On today's systems with multiple cores, allowing concurrent accesses from multiple threads is mandatory for fully utilizing system performance. Because our multi-step LRU is based on a set-associative cache, parallelizing it for multi-thread processing is trivial. In a set-associative cache, each query accesses only one set and does not affect other sets. Hence, we can easily implement fine-grained locking by first merely locking a set and releasing the lock at the last of the query. For locking, we need to add additional memory space for a lock within each set, as shown in Figure 5. With such fine-grained locking, multiple queries can be served concurrently if they work on different sets.

## IV. EVALUATION

We implemented a caching system with our multi-step LRU using AVX2 instructions and evaluated it on an Intel Xeon E5-2667 v3 processor, which has eight cores running at 3.2 GHz. We implemented the program in C++ using Intel's intrinsics. The system ran under Ubuntu 16.04 Linux distribution. We compiled all the programs using clang++-10.0 with the -O3 option.

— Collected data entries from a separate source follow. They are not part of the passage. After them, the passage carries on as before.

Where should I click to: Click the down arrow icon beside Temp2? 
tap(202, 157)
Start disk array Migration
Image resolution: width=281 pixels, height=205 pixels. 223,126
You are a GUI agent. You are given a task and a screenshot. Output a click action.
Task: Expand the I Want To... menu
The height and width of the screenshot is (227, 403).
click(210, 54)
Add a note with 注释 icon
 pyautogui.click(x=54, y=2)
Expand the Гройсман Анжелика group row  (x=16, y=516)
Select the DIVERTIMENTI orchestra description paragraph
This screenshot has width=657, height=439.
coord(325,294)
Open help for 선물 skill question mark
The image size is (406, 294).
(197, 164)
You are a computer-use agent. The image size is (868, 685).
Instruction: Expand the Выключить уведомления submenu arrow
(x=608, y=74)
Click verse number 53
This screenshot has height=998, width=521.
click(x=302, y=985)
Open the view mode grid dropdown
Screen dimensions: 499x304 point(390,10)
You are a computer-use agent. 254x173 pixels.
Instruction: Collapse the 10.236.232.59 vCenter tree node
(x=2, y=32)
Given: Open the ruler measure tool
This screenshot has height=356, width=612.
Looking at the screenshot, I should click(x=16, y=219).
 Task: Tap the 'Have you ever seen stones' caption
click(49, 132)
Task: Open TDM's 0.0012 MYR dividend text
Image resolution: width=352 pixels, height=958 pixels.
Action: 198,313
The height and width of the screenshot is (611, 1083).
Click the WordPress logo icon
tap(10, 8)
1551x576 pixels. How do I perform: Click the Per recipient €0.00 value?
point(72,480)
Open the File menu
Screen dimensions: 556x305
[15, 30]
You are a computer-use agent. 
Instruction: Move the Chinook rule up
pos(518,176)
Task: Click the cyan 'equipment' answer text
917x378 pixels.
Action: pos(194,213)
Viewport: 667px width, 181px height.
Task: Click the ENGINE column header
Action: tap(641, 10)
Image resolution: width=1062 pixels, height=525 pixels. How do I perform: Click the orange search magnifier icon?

To create a query sequence for the evaluations, we used the client emulator of Yahoo Cloud Serving Benchmark (YCSB) [16] for three different distribution patterns called zipfian, latest, and scan. The zipfian (zipf) distribution [17] is suitable for analyzing the cache performance for various types of workloads. In this distribution, the keys are ranked by their frequency of appearing in the sequence, and the relative frequency of the *i*-th item is  $1.0/i^{\alpha}$ . Here,  $\alpha$  is a parameter to determine how the distribution. The original zipfian distribution uses  $\alpha=1$ , but for web caching, for example, slightly smaller numbers, e.g., around 0.7, are observed in real traces [18]. The latest distribution is

similar to zipfian but the distribution is time evolving; it uses the key inserted most recently as the most popular key. The scan distribution accesses a range of keys instead of one key. Based on the use case shown in Figure 1, for each key in the query sequence, we first perform a get operation. If the key is found in the cache, we count it as a cache hit. If the key is not found (i.e. counted as cache miss), we put a new key-value item for the key in the cache. If the cache is already full, we evict one item to insert the new item. To focus on cache replacement performance, we did not do anything with the object in both cache hit and miss cases for all but one experiment.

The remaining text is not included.